_AIM OF THE TASK_. Look through the material below and report every line that includes "Given".

════════════════════

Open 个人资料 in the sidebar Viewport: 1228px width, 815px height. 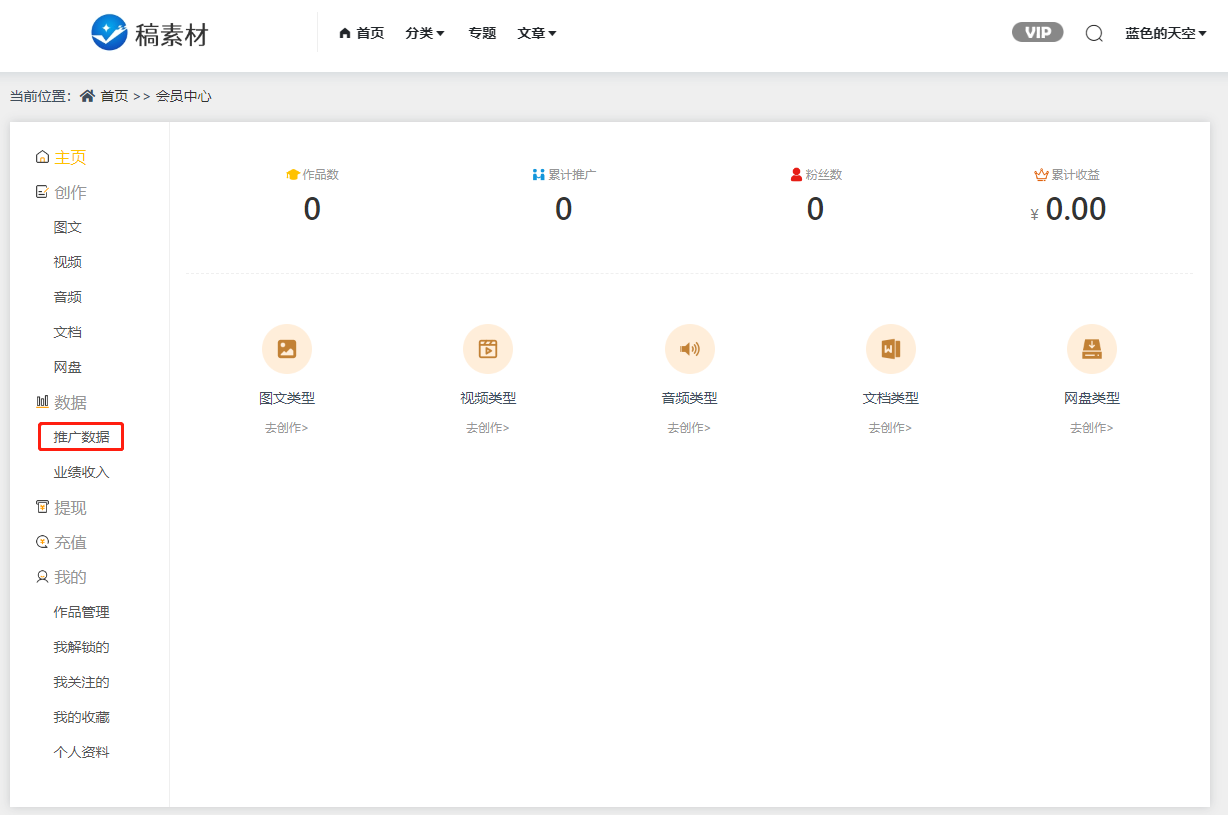coord(81,752)
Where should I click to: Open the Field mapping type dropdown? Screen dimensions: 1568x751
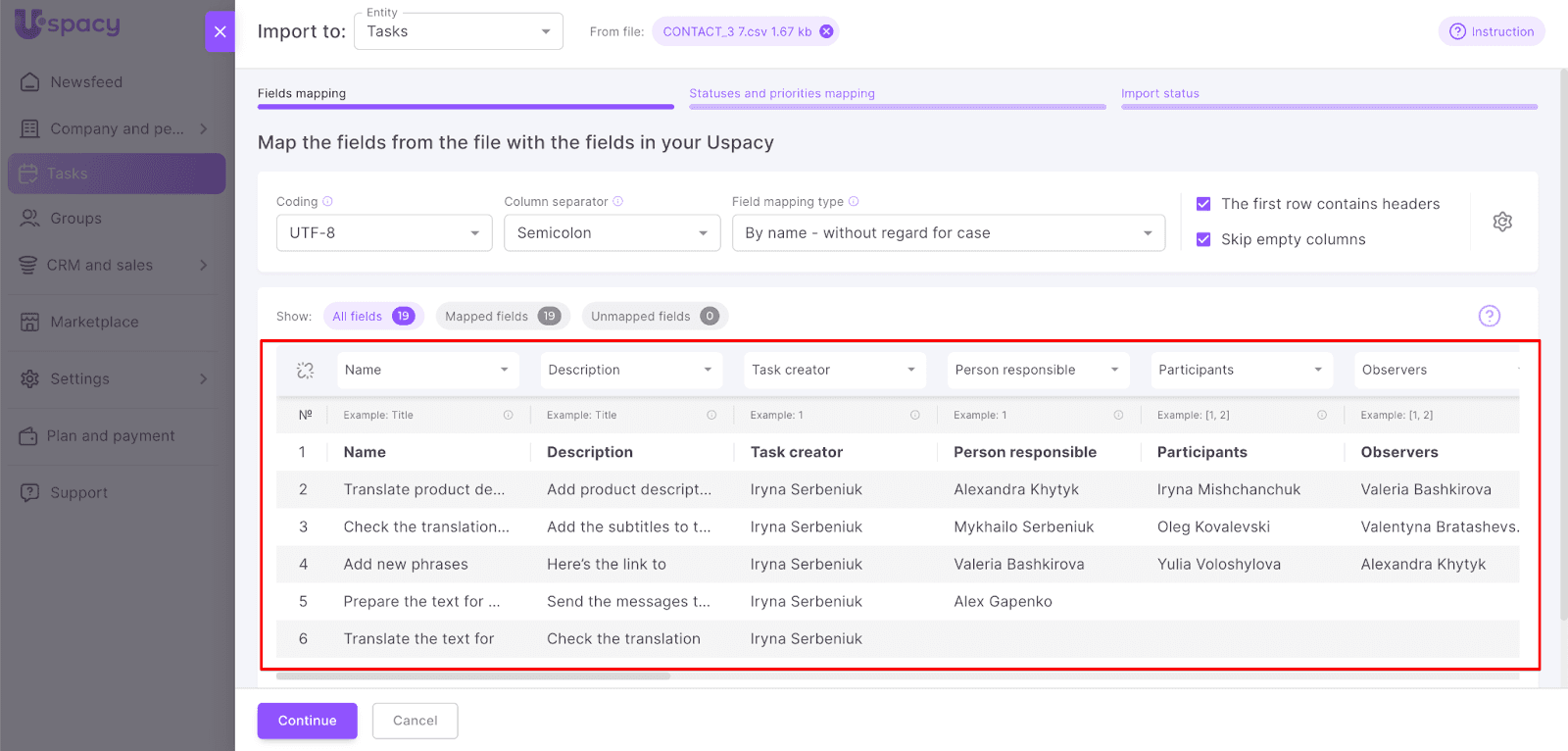[948, 233]
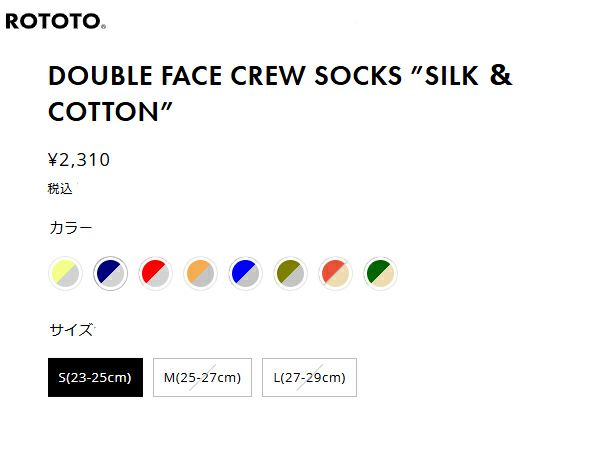
Task: Select size S(23-25cm)
Action: pos(95,377)
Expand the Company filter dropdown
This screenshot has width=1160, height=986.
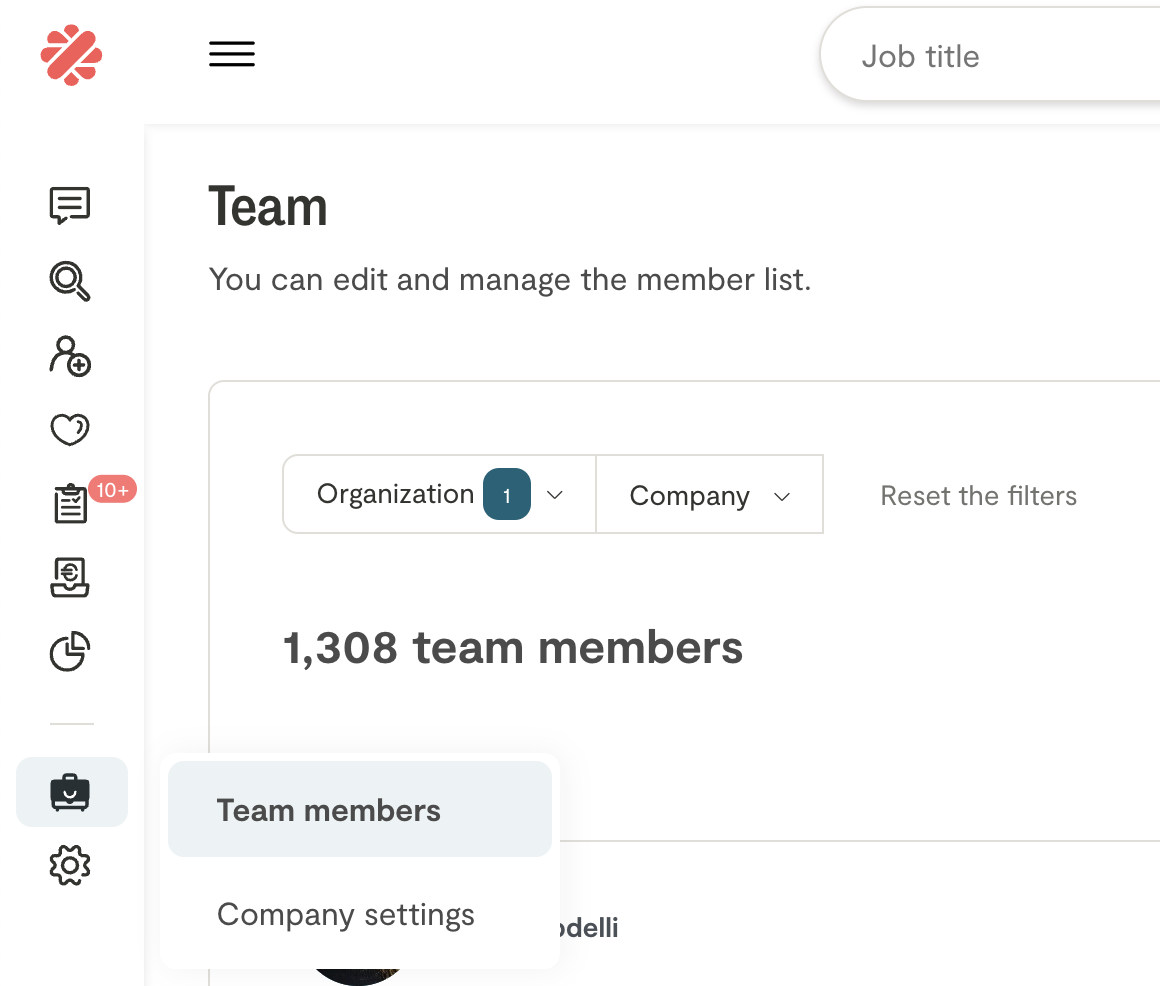pyautogui.click(x=709, y=496)
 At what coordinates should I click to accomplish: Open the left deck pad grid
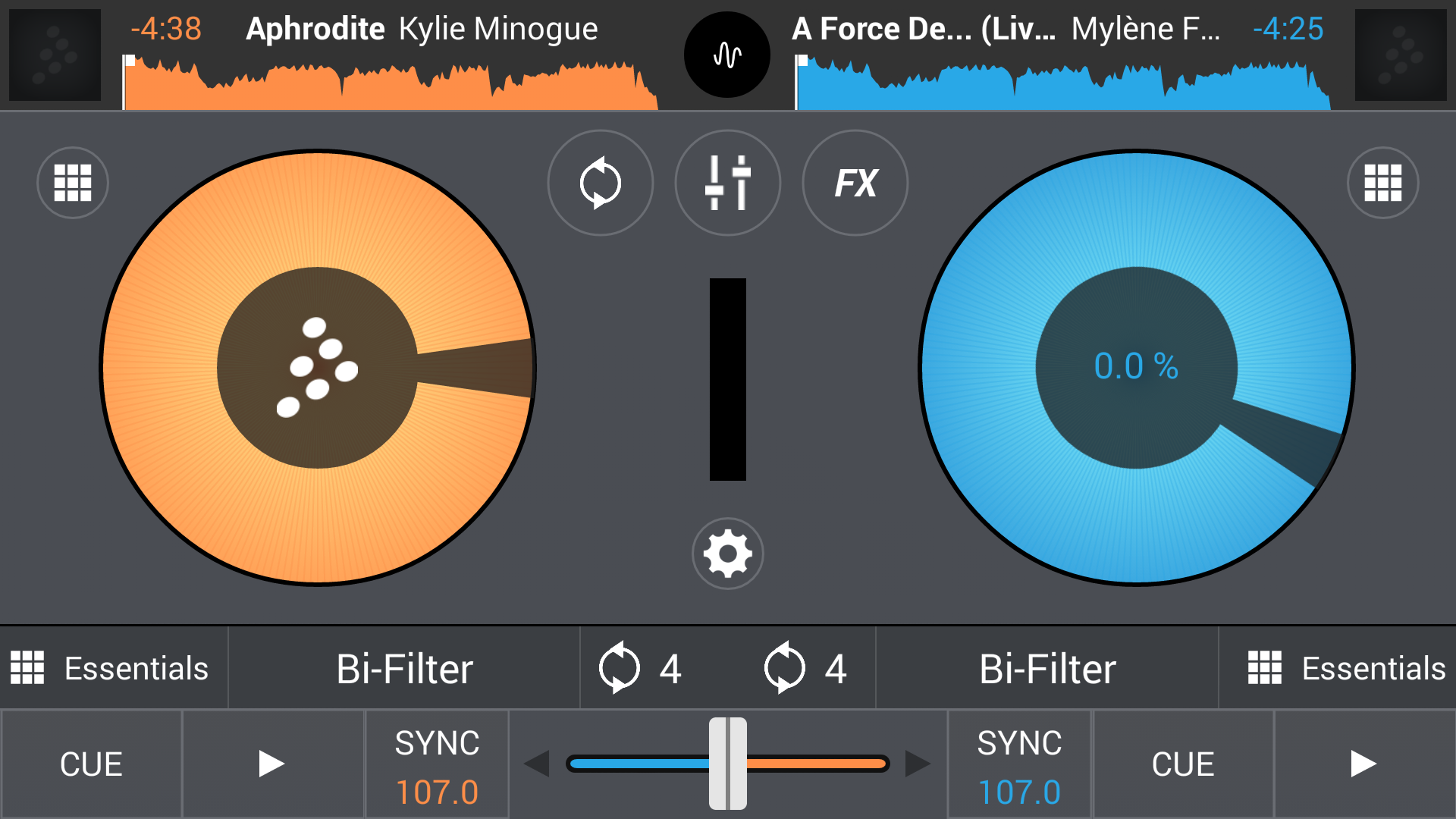pyautogui.click(x=73, y=183)

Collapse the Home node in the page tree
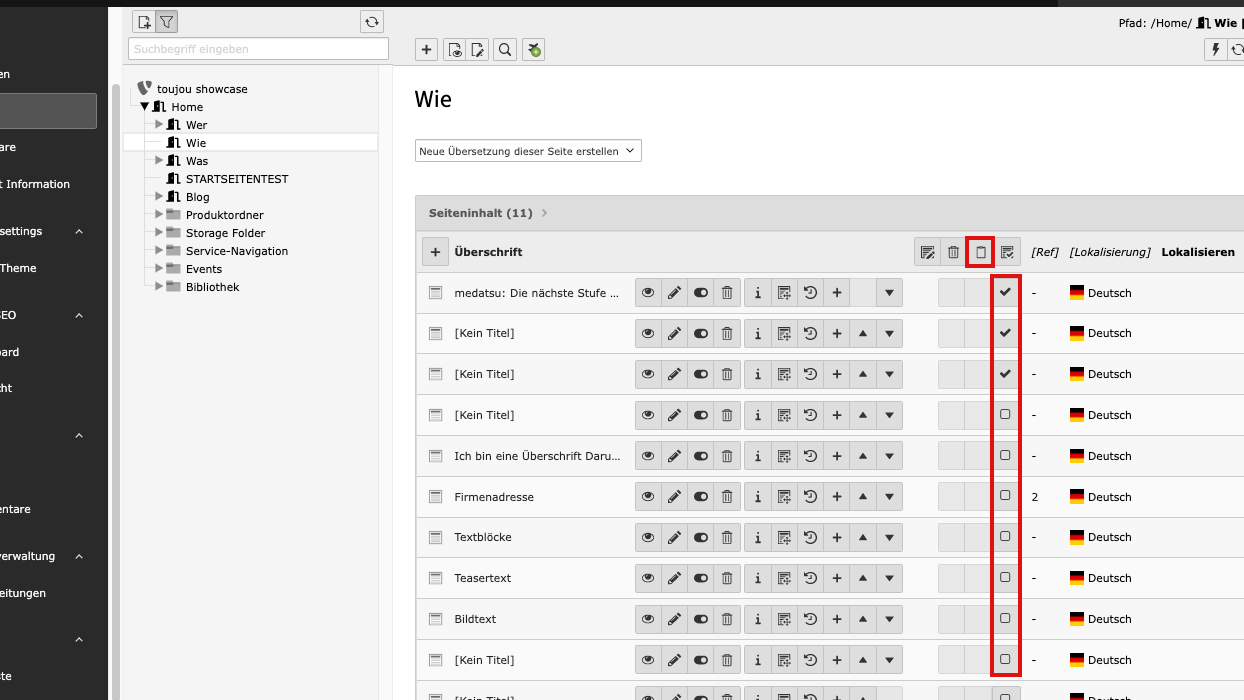144,107
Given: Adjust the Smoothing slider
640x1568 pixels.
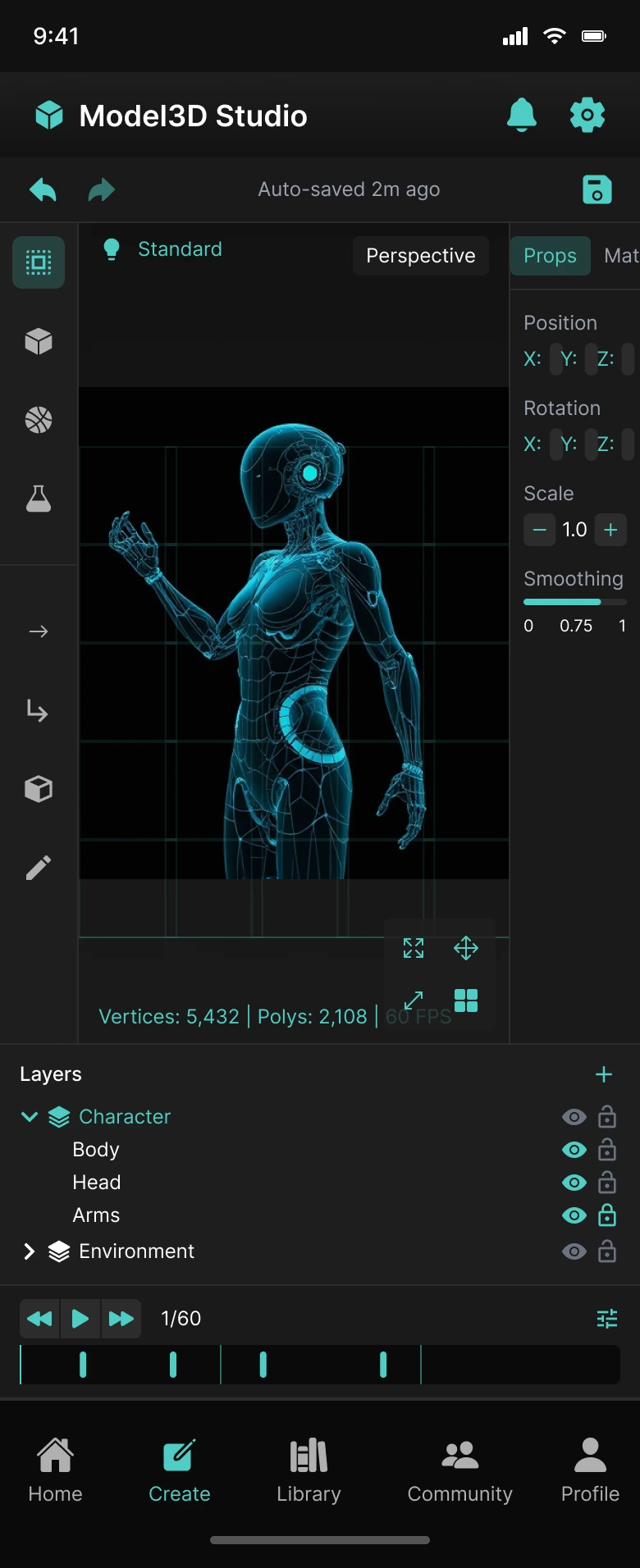Looking at the screenshot, I should coord(574,602).
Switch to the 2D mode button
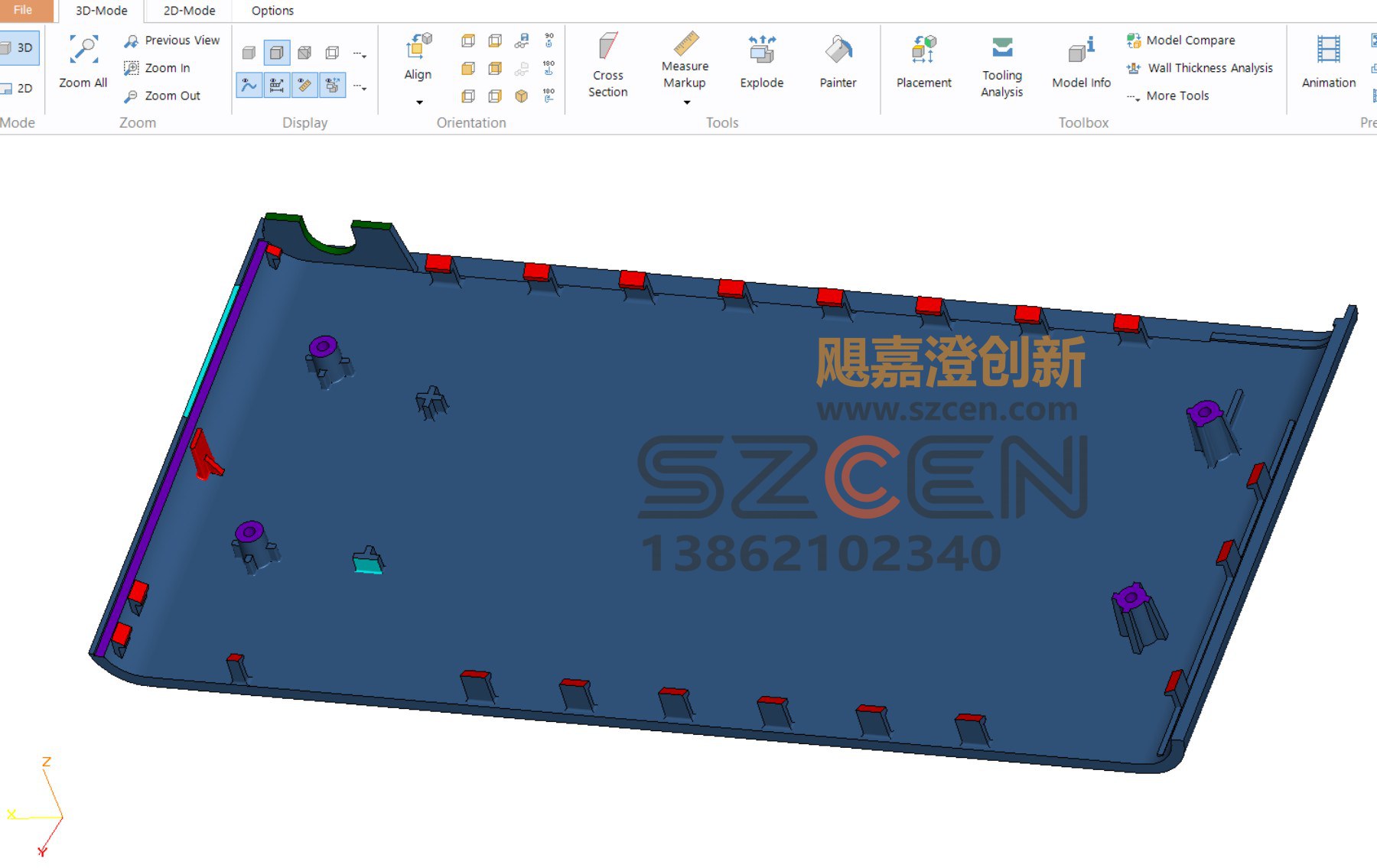The image size is (1377, 868). click(18, 88)
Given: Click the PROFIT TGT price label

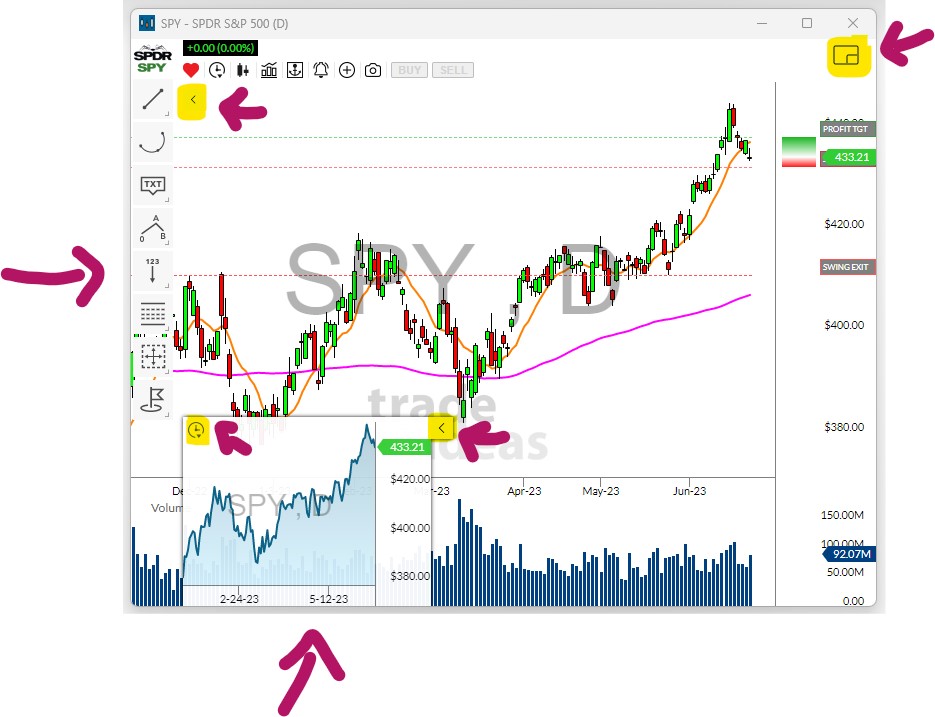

════════════════════

_EXPECTED ANSWER_.
Given: Adjust the Smoothing slider
Given: Click the PROFIT TGT price label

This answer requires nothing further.